**DATA EXCERPTS**:
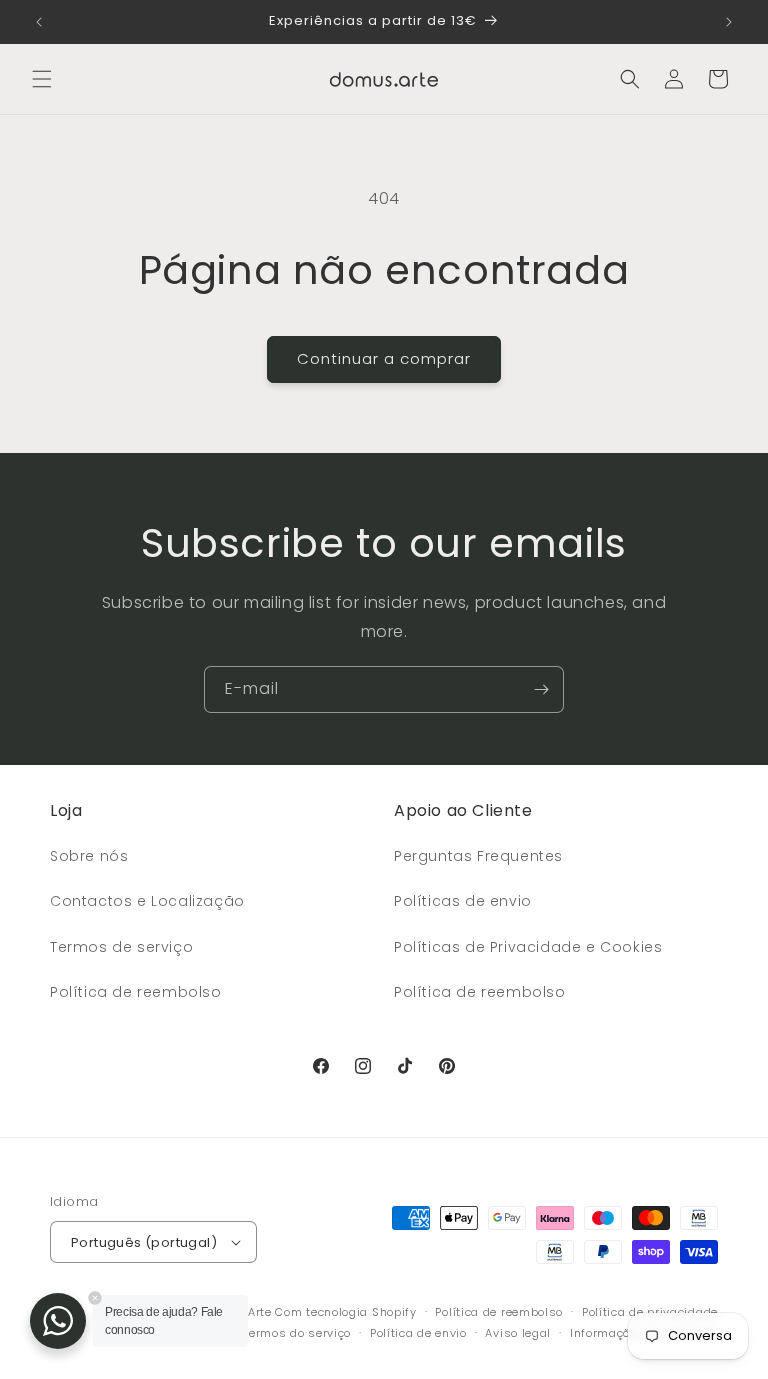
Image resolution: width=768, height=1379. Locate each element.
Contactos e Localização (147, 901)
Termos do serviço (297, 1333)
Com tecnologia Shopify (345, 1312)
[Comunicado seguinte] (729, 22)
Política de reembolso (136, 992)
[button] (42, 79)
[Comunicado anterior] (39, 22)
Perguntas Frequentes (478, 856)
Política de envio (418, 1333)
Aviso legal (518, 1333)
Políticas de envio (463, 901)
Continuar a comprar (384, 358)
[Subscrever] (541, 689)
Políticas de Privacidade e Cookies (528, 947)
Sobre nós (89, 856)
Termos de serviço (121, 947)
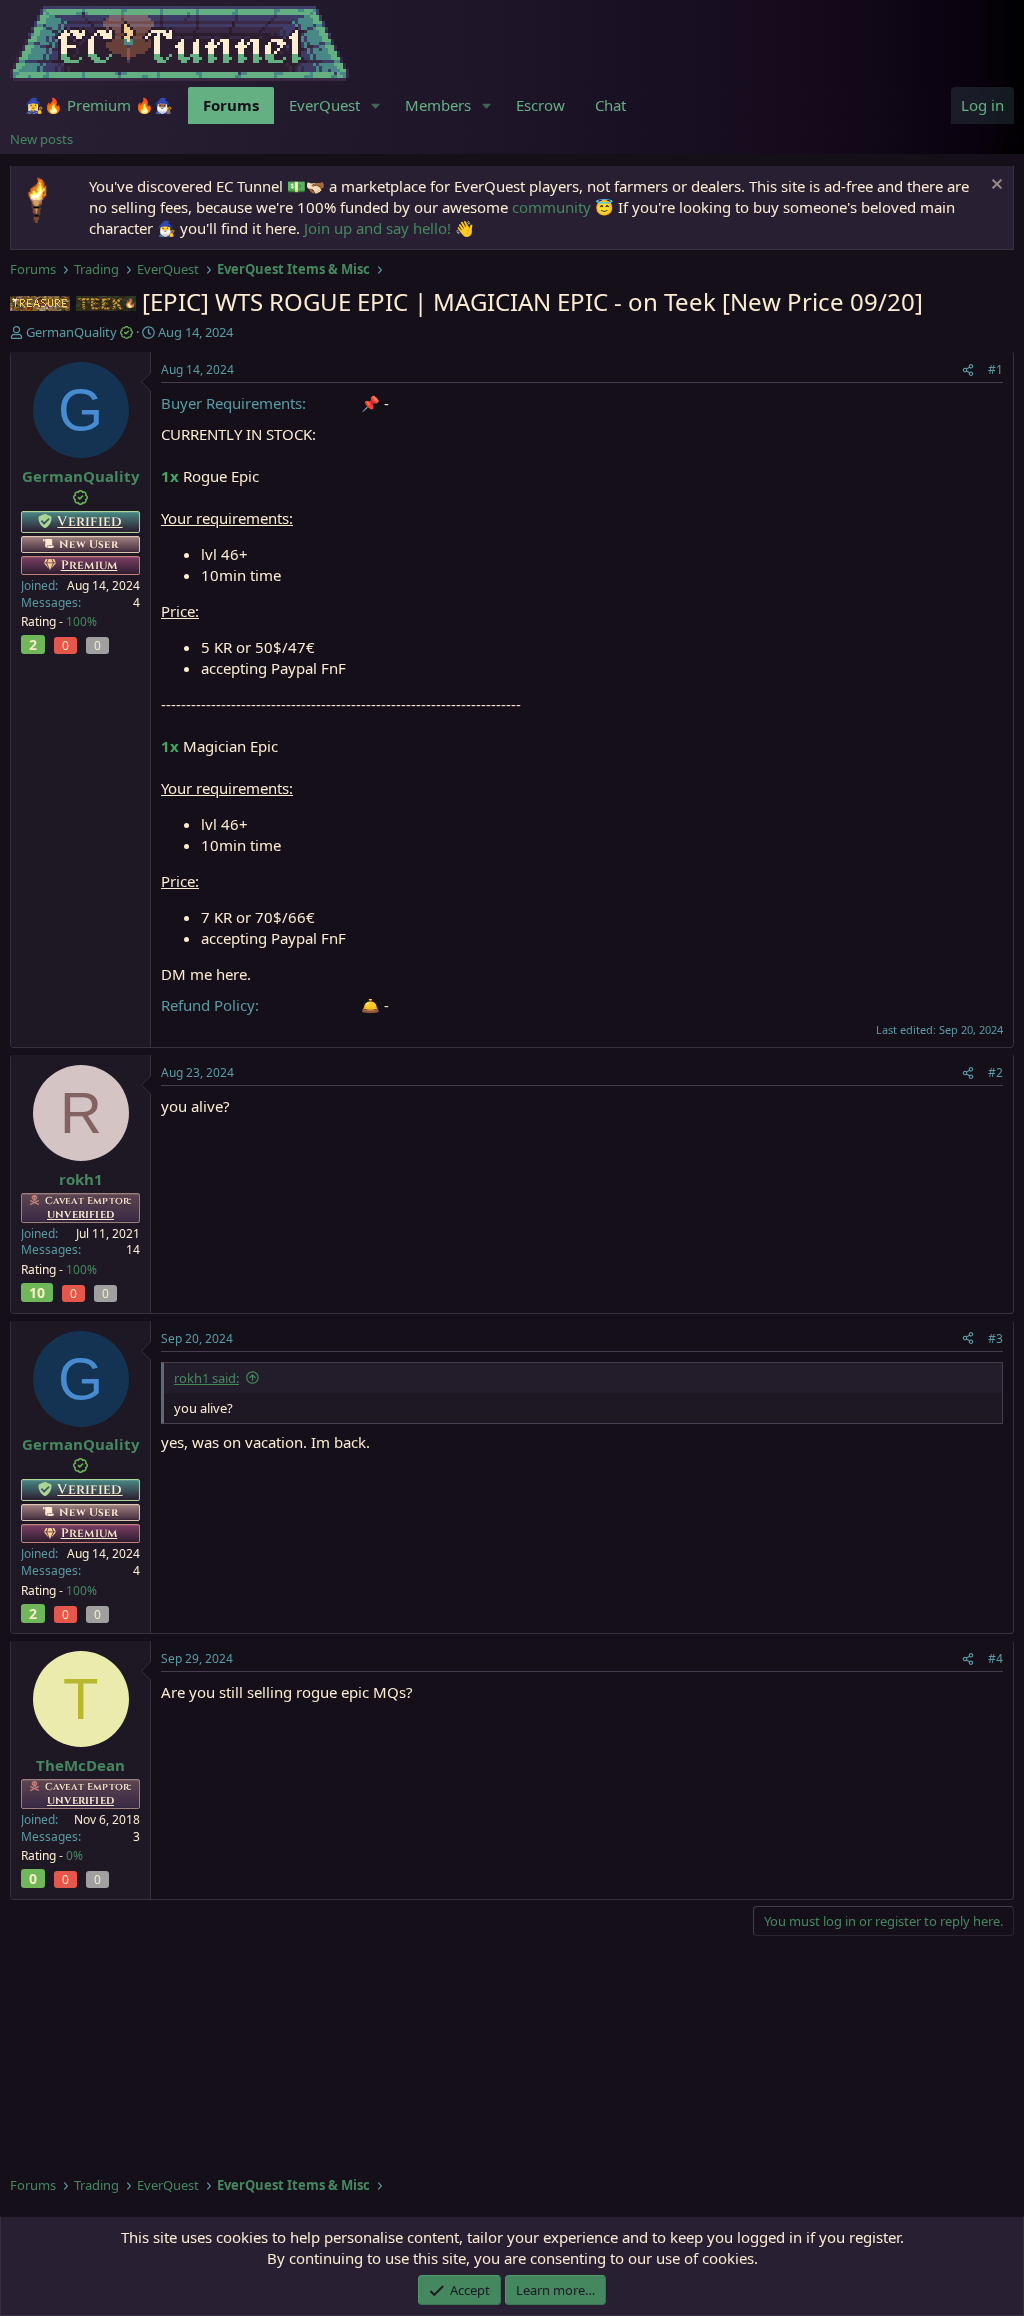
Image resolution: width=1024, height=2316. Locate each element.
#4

* * *

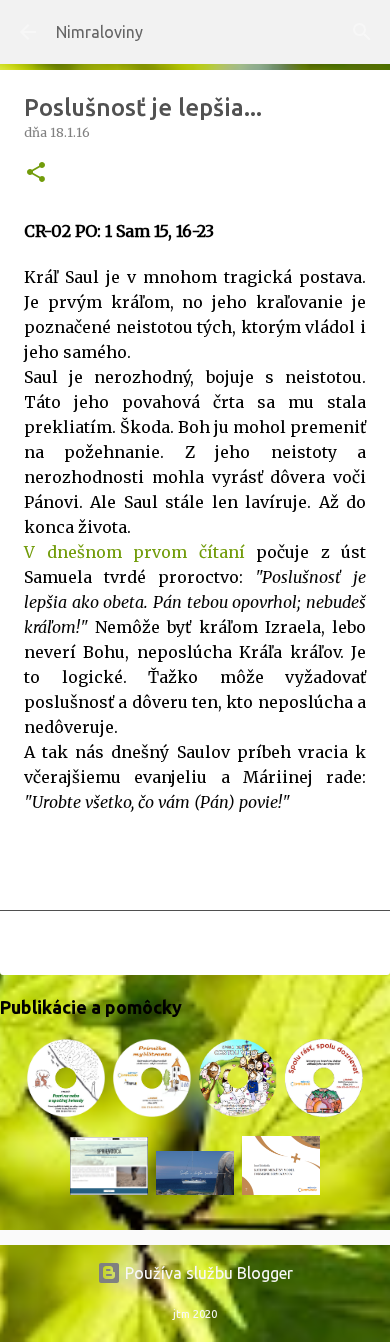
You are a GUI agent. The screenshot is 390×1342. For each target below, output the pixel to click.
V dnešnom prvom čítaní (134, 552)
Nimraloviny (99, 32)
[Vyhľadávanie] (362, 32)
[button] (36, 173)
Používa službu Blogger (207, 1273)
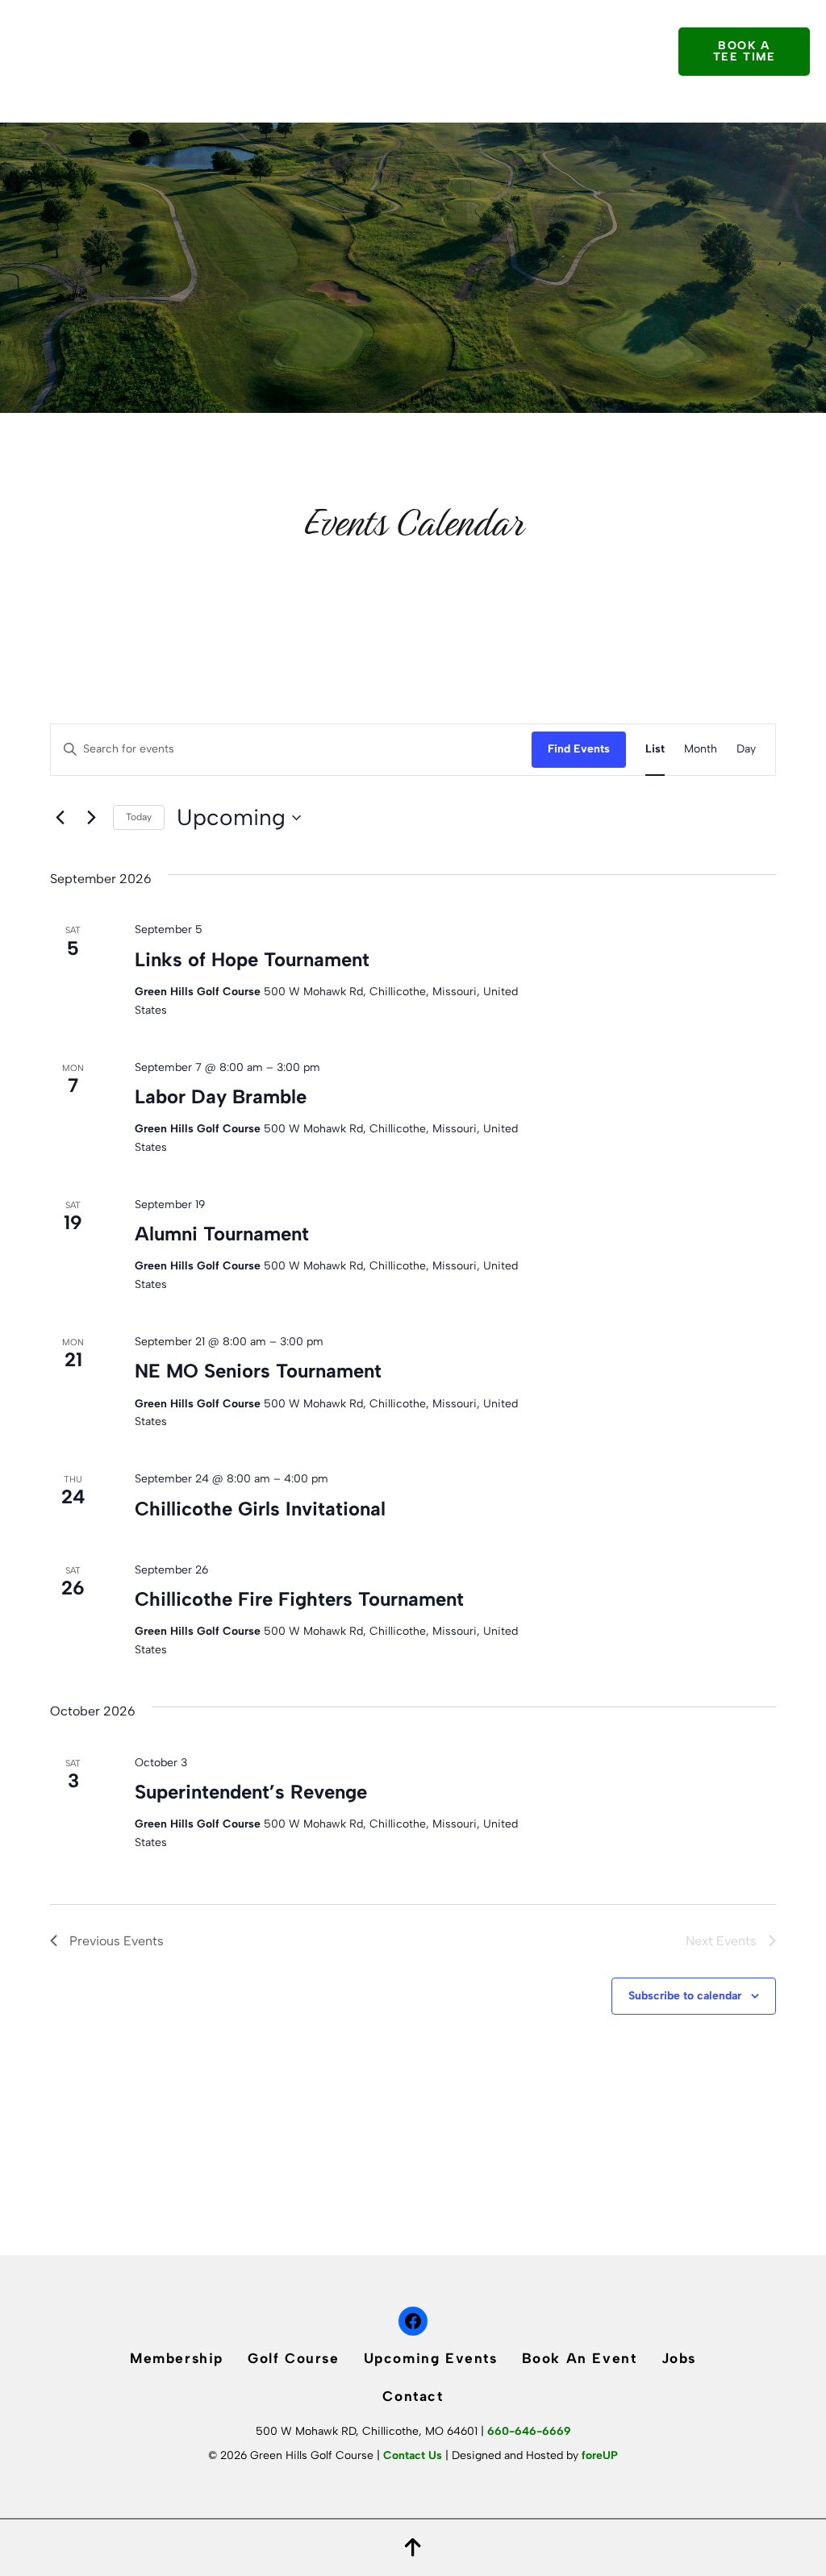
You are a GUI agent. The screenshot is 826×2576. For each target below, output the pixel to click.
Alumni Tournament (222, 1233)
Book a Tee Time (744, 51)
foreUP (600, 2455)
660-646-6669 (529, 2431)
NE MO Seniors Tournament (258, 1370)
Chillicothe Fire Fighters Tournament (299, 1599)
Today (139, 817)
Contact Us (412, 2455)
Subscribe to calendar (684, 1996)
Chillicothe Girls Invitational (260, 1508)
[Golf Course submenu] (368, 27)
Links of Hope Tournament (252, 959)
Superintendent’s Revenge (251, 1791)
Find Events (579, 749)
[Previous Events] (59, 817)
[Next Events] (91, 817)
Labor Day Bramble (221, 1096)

**TASK DETAILS**: Reproduce, character for character, only the lines of the preceding data that start at the line with "Image resolution: width=768, height=1379." and end at the line with "Termos de serviço (121, 947)", both included.

**PROBLEM SOLUTION**:
Image resolution: width=768, height=1379. Locate each element.
Contactos e Localização (147, 901)
Termos do serviço (297, 1333)
Com tecnologia Shopify (345, 1312)
[Comunicado seguinte] (729, 22)
Política de reembolso (136, 992)
[button] (42, 79)
[Comunicado anterior] (39, 22)
Perguntas Frequentes (478, 856)
Política de envio (418, 1333)
Aviso legal (518, 1333)
Políticas de envio (463, 901)
Continuar a comprar (384, 358)
[Subscrever] (541, 689)
Políticas de Privacidade e Cookies (528, 947)
Sobre nós (89, 856)
Termos de serviço (121, 947)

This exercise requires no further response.